* _EXTRACT_
How to manage a trajectory file in GROMACS

The gmx trjconv command

 

In the intricate world of GROMACS simulations, the proper management of trajectory files is particularly important.

These files serve as the backbone of molecular dynamics investigations, containing the dynamic behavior of atoms and molecules over time.

In this article, I will start by providing a brief overview of what is a trajectory file and which ones are available in GROMACS.

Then, I will focus on two fundamental commands to handle them:

  1. The gmx trjconv command
  2. The gmx trjcat command

 

 

Let’s start by explaining what are trajectory files and which formats you will encounter in GROMACS.

By now, you should know that molecular simulations are obtained by solving the equations of motion for your system.

At each time step, the equations are solved and you will receive new coordinates, velocities, and forces for each atom. This information is conveniently stored in trajectory files.

Therefore, a trajectory file is just a collection of snapshots capturing the coordinates of atoms at each time step of your simulation.

When it comes to GROMACS simulations, trajectories are stored in two different formats, each serving specific purposes. Understanding these formats is crucial for efficient data management and subsequent analysis.

* _DATASET ROWS_
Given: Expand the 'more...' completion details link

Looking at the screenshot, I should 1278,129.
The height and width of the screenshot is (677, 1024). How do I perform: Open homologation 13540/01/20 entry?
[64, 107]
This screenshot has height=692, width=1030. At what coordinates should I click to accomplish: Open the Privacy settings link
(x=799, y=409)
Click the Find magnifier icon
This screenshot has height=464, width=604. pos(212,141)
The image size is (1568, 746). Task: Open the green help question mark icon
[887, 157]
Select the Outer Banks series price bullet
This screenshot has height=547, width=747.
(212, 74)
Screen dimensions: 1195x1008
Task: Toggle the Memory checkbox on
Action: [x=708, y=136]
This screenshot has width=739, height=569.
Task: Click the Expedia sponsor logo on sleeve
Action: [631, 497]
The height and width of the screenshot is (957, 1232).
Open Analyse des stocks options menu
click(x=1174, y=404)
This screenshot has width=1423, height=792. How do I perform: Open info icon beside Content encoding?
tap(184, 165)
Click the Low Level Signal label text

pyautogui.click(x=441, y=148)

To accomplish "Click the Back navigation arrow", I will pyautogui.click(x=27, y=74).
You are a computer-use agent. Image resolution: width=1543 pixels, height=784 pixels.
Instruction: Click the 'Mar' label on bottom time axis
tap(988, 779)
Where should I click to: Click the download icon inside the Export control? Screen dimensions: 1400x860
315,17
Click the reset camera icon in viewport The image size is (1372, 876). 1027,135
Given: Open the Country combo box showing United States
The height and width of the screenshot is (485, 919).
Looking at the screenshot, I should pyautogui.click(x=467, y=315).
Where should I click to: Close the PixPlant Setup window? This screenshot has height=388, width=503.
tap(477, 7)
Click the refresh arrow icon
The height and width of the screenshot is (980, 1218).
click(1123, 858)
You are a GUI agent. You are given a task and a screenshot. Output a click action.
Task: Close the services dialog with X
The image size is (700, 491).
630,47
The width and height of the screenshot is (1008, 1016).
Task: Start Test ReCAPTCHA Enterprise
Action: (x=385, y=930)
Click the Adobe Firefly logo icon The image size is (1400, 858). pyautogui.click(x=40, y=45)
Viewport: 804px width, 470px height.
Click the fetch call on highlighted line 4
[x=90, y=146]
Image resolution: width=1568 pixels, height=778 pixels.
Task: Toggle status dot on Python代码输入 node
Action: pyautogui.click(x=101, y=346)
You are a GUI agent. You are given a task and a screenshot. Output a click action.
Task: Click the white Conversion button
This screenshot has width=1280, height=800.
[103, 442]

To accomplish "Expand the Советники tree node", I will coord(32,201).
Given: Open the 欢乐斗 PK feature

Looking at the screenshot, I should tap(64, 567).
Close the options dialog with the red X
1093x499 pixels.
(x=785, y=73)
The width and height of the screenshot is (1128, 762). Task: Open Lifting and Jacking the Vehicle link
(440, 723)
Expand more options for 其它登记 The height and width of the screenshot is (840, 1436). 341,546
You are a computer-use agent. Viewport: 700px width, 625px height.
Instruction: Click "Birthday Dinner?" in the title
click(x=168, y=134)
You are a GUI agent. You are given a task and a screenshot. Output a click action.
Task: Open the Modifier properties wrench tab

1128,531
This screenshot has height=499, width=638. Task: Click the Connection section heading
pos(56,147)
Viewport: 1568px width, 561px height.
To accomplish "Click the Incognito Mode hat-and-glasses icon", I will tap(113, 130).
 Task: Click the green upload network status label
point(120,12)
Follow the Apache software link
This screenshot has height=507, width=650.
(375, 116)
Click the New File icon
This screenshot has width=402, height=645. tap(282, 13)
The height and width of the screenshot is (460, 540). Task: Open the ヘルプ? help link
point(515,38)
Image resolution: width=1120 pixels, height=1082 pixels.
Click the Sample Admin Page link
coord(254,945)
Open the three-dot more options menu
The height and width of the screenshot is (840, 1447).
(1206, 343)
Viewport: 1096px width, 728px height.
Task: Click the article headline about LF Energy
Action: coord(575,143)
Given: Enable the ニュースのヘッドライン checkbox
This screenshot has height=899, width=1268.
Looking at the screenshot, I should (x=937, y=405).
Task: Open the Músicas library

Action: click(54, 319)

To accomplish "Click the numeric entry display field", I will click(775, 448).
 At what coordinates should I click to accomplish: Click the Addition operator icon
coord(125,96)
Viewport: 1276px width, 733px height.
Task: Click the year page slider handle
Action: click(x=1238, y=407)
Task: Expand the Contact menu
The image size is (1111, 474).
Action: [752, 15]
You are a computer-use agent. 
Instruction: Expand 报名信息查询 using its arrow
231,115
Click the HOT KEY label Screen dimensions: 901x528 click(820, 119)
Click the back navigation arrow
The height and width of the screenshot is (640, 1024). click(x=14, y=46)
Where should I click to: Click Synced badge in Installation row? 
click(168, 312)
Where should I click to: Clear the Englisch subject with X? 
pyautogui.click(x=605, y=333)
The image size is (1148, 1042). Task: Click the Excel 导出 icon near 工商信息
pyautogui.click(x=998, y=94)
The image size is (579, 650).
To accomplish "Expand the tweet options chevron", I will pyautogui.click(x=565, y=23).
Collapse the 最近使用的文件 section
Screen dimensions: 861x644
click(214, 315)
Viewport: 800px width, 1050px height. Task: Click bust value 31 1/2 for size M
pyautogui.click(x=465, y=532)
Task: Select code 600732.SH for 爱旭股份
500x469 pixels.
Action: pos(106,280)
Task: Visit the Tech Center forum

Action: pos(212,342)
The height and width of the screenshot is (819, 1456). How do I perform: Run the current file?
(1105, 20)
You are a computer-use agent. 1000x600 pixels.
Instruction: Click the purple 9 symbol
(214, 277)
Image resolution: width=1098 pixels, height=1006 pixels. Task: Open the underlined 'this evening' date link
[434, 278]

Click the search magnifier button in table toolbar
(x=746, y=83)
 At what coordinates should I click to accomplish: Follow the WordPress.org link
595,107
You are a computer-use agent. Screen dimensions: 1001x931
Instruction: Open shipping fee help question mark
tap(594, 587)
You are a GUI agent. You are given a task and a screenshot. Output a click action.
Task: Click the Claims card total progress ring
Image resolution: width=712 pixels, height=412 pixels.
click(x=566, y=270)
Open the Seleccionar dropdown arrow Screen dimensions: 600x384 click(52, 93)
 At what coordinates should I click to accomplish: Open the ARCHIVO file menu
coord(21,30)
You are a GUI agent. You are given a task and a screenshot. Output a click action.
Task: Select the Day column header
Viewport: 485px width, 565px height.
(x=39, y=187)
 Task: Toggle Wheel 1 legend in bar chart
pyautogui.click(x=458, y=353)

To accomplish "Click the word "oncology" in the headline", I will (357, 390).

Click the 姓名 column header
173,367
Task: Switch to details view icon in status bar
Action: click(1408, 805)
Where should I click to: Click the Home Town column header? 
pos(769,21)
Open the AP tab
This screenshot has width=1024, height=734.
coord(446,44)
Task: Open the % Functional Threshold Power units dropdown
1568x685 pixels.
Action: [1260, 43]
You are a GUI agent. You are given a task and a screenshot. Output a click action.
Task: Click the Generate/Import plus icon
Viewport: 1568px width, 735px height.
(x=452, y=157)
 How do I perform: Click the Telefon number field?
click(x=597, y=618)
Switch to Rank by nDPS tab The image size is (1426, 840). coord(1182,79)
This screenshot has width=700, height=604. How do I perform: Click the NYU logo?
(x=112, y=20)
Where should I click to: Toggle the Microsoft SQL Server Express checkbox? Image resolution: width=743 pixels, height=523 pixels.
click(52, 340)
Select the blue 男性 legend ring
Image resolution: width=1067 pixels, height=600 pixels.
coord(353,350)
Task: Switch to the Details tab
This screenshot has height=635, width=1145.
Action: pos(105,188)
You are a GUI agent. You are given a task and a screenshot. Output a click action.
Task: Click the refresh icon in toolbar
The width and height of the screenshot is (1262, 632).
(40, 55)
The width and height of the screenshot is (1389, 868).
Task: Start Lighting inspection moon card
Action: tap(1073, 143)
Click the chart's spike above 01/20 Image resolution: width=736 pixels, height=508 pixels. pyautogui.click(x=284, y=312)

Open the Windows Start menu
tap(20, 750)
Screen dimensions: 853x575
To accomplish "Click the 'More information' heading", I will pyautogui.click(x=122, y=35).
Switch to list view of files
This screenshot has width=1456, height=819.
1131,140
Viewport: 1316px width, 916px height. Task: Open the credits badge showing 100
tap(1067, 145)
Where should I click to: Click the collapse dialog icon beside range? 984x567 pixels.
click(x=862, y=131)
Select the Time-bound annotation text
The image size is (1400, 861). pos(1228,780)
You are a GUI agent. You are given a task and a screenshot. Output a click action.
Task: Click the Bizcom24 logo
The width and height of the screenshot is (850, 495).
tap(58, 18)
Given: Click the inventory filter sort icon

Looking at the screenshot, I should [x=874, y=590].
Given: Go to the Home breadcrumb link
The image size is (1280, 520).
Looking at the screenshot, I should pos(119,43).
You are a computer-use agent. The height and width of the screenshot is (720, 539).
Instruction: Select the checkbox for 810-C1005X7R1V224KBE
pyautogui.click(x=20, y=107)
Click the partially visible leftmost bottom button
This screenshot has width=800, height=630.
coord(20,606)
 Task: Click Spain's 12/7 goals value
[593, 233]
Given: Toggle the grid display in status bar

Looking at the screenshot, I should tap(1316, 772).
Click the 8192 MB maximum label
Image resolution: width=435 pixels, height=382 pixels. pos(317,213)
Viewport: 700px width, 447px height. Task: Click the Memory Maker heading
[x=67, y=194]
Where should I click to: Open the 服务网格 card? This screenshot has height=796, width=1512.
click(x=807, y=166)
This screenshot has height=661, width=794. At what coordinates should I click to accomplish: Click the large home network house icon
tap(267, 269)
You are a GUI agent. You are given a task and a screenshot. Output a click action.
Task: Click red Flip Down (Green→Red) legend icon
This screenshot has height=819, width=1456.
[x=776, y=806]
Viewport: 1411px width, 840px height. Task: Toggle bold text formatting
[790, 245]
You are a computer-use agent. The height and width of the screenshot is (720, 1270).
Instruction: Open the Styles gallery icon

* _BRIEF 1_
Quote the GROMACS article word for word, starting with "In the intricate" and going on through "molecules over time.".
* _BRIEF 2_
Print the entries starting with the line with "This screenshot has height=499, width=638." and going on through the line with "Click the HOT", both lines included.
The GROMACS article and the entries were taken from separate sources.

* _COMPLETE RESPONSE 1_
In the intricate world of GROMACS simulations, the proper management of trajectory files is particularly important.

These files serve as the backbone of molecular dynamics investigations, containing the dynamic behavior of atoms and molecules over time.

* _COMPLETE RESPONSE 2_
This screenshot has height=499, width=638. Task: Click the Connection section heading
pos(56,147)
Viewport: 1568px width, 561px height.
To accomplish "Click the Incognito Mode hat-and-glasses icon", I will tap(113, 130).
 Task: Click the green upload network status label
point(120,12)
Follow the Apache software link
This screenshot has height=507, width=650.
(375, 116)
Click the New File icon
This screenshot has width=402, height=645. tap(282, 13)
The height and width of the screenshot is (460, 540). Task: Open the ヘルプ? help link
point(515,38)
Image resolution: width=1120 pixels, height=1082 pixels.
Click the Sample Admin Page link
coord(254,945)
Open the three-dot more options menu
The height and width of the screenshot is (840, 1447).
(1206, 343)
Viewport: 1096px width, 728px height.
Task: Click the article headline about LF Energy
Action: coord(575,143)
Given: Enable the ニュースのヘッドライン checkbox
This screenshot has height=899, width=1268.
Looking at the screenshot, I should (x=937, y=405).
Task: Open the Músicas library

Action: click(54, 319)

To accomplish "Click the numeric entry display field", I will click(775, 448).
 At what coordinates should I click to accomplish: Click the Addition operator icon
coord(125,96)
Viewport: 1276px width, 733px height.
Task: Click the year page slider handle
Action: click(x=1238, y=407)
Task: Expand the Contact menu
The image size is (1111, 474).
Action: [752, 15]
You are a computer-use agent. 
Instruction: Expand 报名信息查询 using its arrow
231,115
Click the HOT KEY label Screen dimensions: 901x528 click(820, 119)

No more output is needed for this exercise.